Il s'approcha pour l'embrasser, mais Emma se détourna pour se servir un verre d'eau. Elle détestait que Georges parle de «Mara» comme s'il l'avait synthétisée en laboratoire. Pourtant, ses paroles agirent comme un rappel à l'ordre. Elle était Mara. Elle était la perfection, la force, le succès. Elle n'était pas cette femme en pull de laine qui cherchait des ombres sur la page 42 d'un bouquin poussiéreux.

La nuit ne lui apporta aucun calme. Chaque fois qu'elle fermait les yeux, elle revoyait le regard d'Ellie. Un regard qui ne quémandait rien. C'était ce détachement qui la rendait folle.

Le lendemain, Emma décida de «rectifier le tir». Elle ne pouvait pas rester sur cette image de vulnérabilité. Elle devait reprendre l'ascendant, quitte à être cruelle.

Elle s'habilla avec une précision militaire : une robe fourreau d'un blanc chirurgical, des talons qui la faisaient culminer à près d'un mètre quatre-vingt-cinq, et son visage sculpté par un maquillage qui ne laissait place à aucune émotion. Elle était de nouveau la «Mara papier glacé», mais avec une pointe d'agressivité supplémentaire.

Elle entra dans la librairie à l'heure de la fermeture. Ellie était seule, en train de descendre les stores.

— On est fermés, dit Ellie sans se retourner, reconnaissant pourtant le bruit des talons.

— Je ne suis pas une cliente, Ellie. Tu le sais très bien.

Emma s'avança jusqu'au centre de la boutique. Elle semblait trop grande pour le lieu, trop lumineuse, presque obscène dans ce décor de papier mat.

— Ton ami... Thomas, c’est ça ? commença Emma d’une voix traînante, chargée d’un mépris qu'elle utilisait d'ordinaire pour les stagiaires incompétents. C’est lui, ta «vérité» ? C’est pour ce genre de vie médiocre que tu refuses de poser pour moi ?

Ellie se figea. Elle se tourna lentement vers Emma. Son regard fuyant s'était durci.

— Ma vie ne te regarde pas, Emma.

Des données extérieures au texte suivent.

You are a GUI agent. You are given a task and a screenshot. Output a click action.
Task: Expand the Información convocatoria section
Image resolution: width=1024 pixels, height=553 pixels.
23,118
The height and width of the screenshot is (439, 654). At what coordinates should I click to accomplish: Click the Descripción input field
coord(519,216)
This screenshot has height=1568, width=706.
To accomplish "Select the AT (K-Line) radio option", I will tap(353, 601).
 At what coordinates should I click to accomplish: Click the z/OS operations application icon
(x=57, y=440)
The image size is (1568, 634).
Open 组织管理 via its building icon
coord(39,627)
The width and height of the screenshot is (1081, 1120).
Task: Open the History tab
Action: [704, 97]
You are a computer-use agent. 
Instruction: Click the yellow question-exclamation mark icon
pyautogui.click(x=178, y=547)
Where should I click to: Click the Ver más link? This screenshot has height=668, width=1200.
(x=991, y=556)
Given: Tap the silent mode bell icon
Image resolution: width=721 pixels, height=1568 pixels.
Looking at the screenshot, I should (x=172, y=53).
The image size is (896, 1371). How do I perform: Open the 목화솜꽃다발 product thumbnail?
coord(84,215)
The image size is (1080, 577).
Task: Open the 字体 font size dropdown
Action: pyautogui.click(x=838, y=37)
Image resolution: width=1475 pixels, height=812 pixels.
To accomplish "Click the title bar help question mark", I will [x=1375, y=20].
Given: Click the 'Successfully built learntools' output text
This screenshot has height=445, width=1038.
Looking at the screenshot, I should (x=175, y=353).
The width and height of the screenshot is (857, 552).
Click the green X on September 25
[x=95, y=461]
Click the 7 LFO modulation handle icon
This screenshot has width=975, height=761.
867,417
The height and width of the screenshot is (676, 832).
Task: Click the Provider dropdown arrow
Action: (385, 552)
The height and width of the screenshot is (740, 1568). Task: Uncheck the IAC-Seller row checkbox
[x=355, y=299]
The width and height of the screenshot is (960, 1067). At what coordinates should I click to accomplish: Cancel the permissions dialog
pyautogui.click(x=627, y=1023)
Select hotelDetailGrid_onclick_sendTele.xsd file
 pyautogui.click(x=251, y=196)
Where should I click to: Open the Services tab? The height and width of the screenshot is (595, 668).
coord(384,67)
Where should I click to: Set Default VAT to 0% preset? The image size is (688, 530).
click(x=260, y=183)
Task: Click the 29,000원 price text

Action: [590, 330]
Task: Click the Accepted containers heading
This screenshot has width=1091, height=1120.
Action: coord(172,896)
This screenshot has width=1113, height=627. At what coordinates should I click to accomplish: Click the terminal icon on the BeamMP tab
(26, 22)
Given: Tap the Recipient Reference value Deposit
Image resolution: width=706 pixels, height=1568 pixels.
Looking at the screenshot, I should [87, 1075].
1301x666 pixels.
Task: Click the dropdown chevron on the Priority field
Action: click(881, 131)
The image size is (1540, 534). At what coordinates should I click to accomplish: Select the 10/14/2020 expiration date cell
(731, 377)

Et Thomas n’a rien à voir là-dedans.

— Au contraire, il a tout à voir. Il est l'excuse parfaite pour rester dans ton petit bocal. Tu as peur, Ellie. Tu te caches derrière tes livres et tes amis sans relief parce que tu sais que si tu passais devant mon objectif, je verrais que tu es aussi vide que les pages que tu vends.

C’était bas. C’était gratuit. Emma le savait, mais elle savourait la réaction d'Ellie. Elle avait enfin réussi à briser son calme. Elle voyait les mains d'Ellie trembler légèrement sur le rebord d'une table.

— Dégage, dit Ellie d'une voix basse, mais vibrante.

— Je partirai quand j'aurai décidé que ce défi n'en vaut plus la peine, rétorqua Emma en s'approchant, son parfum de luxe étouffant l'odeur du vieux papier. Pour l'instant, tu m'amuses encore. Comme un sujet qui résiste un peu trop avant de céder.

Elle tourna les talons, satisfaite d'avoir repris le rôle de la prédatrice. Elle avait «rétabli l'ordre». Elle était de nouveau la femme forte, celle qui blesse avant d'être touchée.

Mais une fois dans sa voiture, les mains crispées sur le volant, Emma ne ressentait aucun triomphe. Elle se sentait juste terriblement seule dans sa propre armure. Elle venait de s'assurer qu'Ellie la détesterait, et pour une raison qu'elle refusait d'analyser, cette pensée lui fit plus de mal que n'importe quelle paroi infranchissable.